Troisième changement de regard dû aux modifications de la relation affective

L’enquête de l’OMS montre que les représentations sociales de la maladie mentale déterminent les attitudes et les pratiques sociales au-delà de la connaissance médicale ou scientifique de cette maladie mentale. La notion de dépressif, de fou puis celle de malade mental nous placent sur le nuancier de la maîtrise de soi jusqu’à sa perte vers l’irresponsabilité. La donne sociale se situe là, au point extrême de l’irresponsabilité, irrespect de la vie humaine qui finit par se mesurer à l’aune de la dangerosité. Et il y a fort à penser que la peur bloque la dynamique représentationnelle aidée par le contexte culturel (télévision, livres, films…) qui se charge d’ancrer l’image de la dangerosité du fou pour la plus grande fascination de tous et la souffrance incommensurable du dépressif pour la plus grande compassion de tous. Le système entraîne chacun des acteurs dans la constitution d’éléments d’un sens qui répond au monde intérieur et mobilise les attitudes dans la configuration communicationnelle où le fou est loin de soi, éventuellement enfermé, autrement dit il n’apparaît pas, ne se montre pas. Il peut être enfermé à l’hôpital ou en famille, dans un cercle familial ou professionnel qui protège le malade comme il protège le groupe social. L’ouverture où la rencontre peut se faire fait peur car aucun n’a les codes d’accès au système de l’autre. C’est pourquoi seuls les systèmes institutionnels ou le système de la famille peuvent voir, accueillir et rencontrer le système du malade mental.

Constat et conclusion provisoires

Le système représentationnel compose la réalité des objets, de leur environnement et de leurs interactions en « concourant à la construction d’une réalité commune à un ensemble social » dit D. Jodelet [4]. Nous serons d’accord sur cette constatation, de même que sur l’organisation de ce système fait d’éléments périphériques autour d’un noyau. Il paraît essentiel au groupe social de renforcer ce noyau pour la conservation de son identité. Dès lors, si l’on considère qu’un acte de communication met en présence des acteurs, il est possible d’envisager que chacun œuvrera pour la conservation des composants du noyau représentationnel tout en s’ouvrant à la rencontre à d’autres différents.

Références

1 Becker HS. Outsiders. Études de sociologie de la déviance. Paris : Edition Métailler, 1985.

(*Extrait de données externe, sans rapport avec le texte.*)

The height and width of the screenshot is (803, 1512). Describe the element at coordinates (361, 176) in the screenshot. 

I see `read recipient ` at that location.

2 Doise W. Attitude et représentation sociales. In : Jodelet D, ed. Les représentations sociales. Paris : PUF, 1989.

3 Herzlich L. Santé et maladie, analyse d’une représentation sociale. Paris : Editions EHESS, 2005.

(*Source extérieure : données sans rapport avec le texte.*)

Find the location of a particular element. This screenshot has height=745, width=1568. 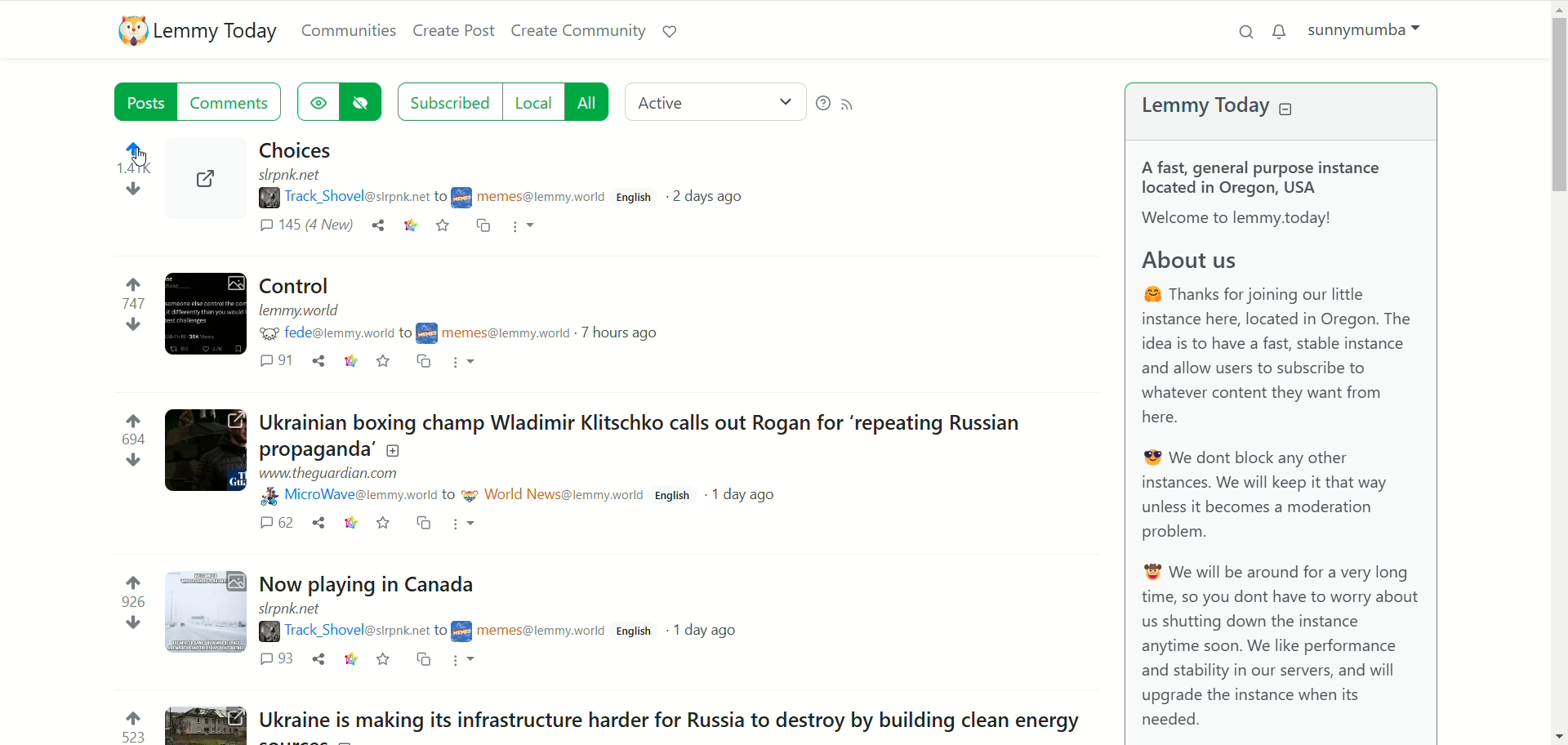

share is located at coordinates (319, 659).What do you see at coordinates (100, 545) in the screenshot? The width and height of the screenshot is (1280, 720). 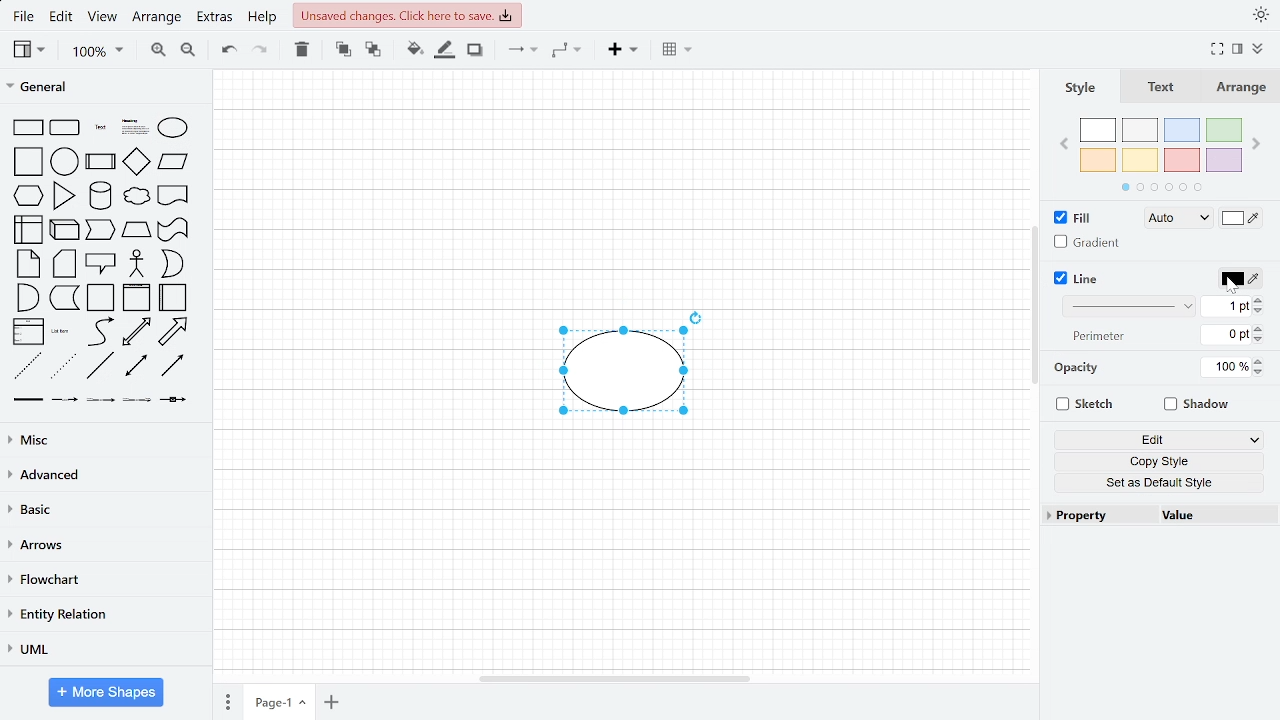 I see `arrows` at bounding box center [100, 545].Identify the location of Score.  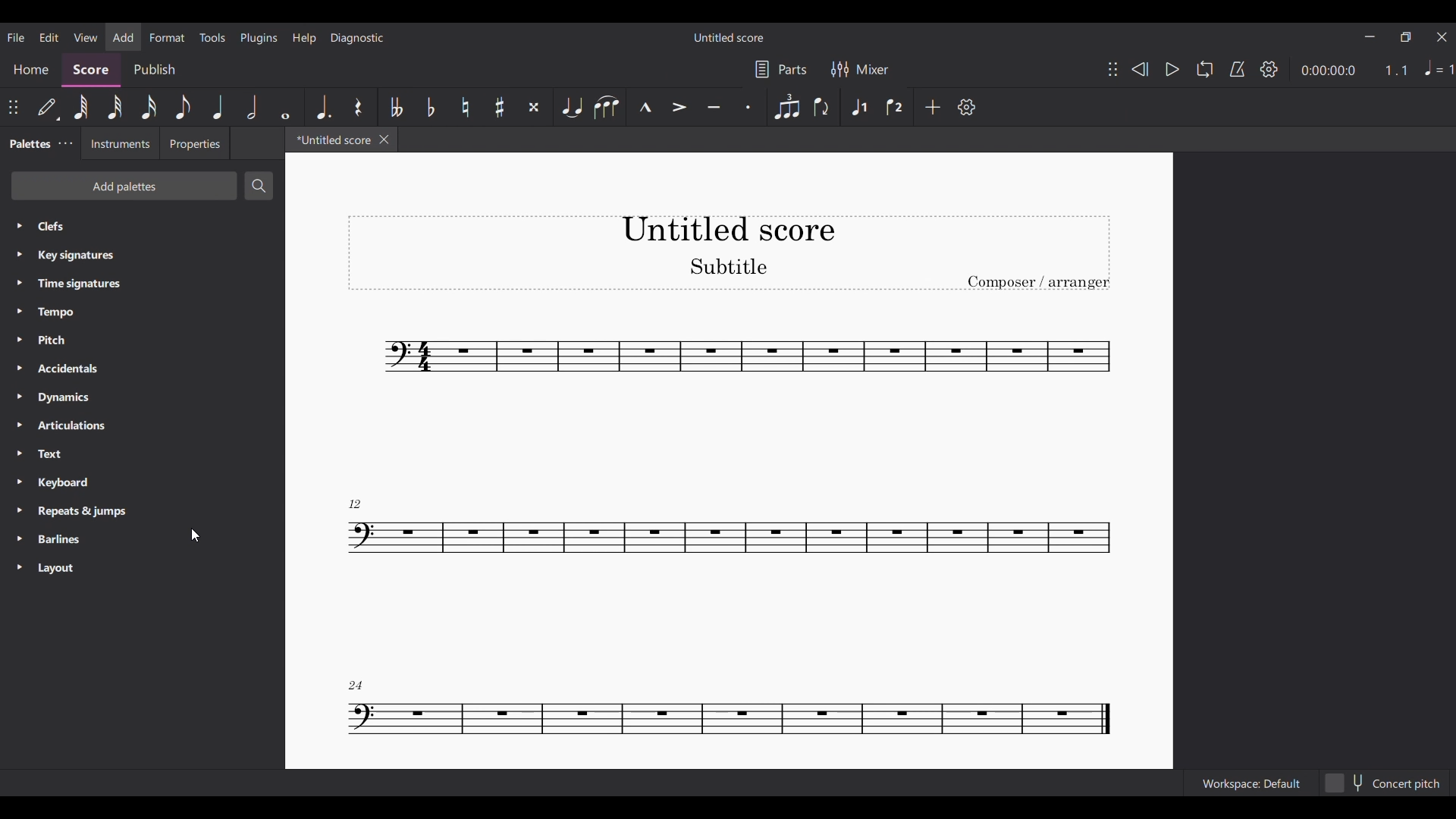
(88, 70).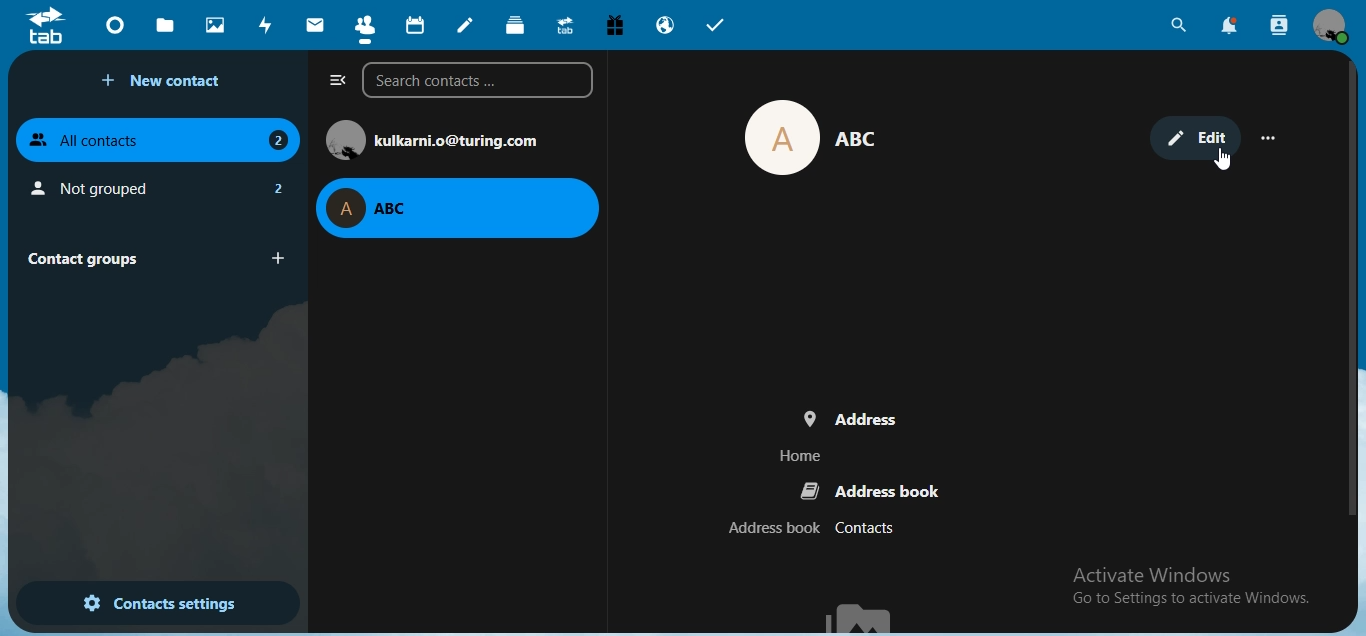  I want to click on mail, so click(313, 25).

4 Jodelet D. Les représentations sociales. Paris : PUF, 1989.

5 Laing RD. Soi et les autres. Paris : Gallimard, 1867.

6 Malysse S. Images et représentations de la folie, De l’autre côté du miroir de la normalité. www.zwyx.org/diffusion/malysse/.

7 Moscovici S. La psychanalyse, son image et son public. Paris : PUF, 1976.

8 Mucchielli A. Approche par la contextualisation. Paris : Armand Colin, 2005.

9 Watzlawick P. L’invention de la réalité, Contribution au constructivisme. Paris : Seuil, 1988.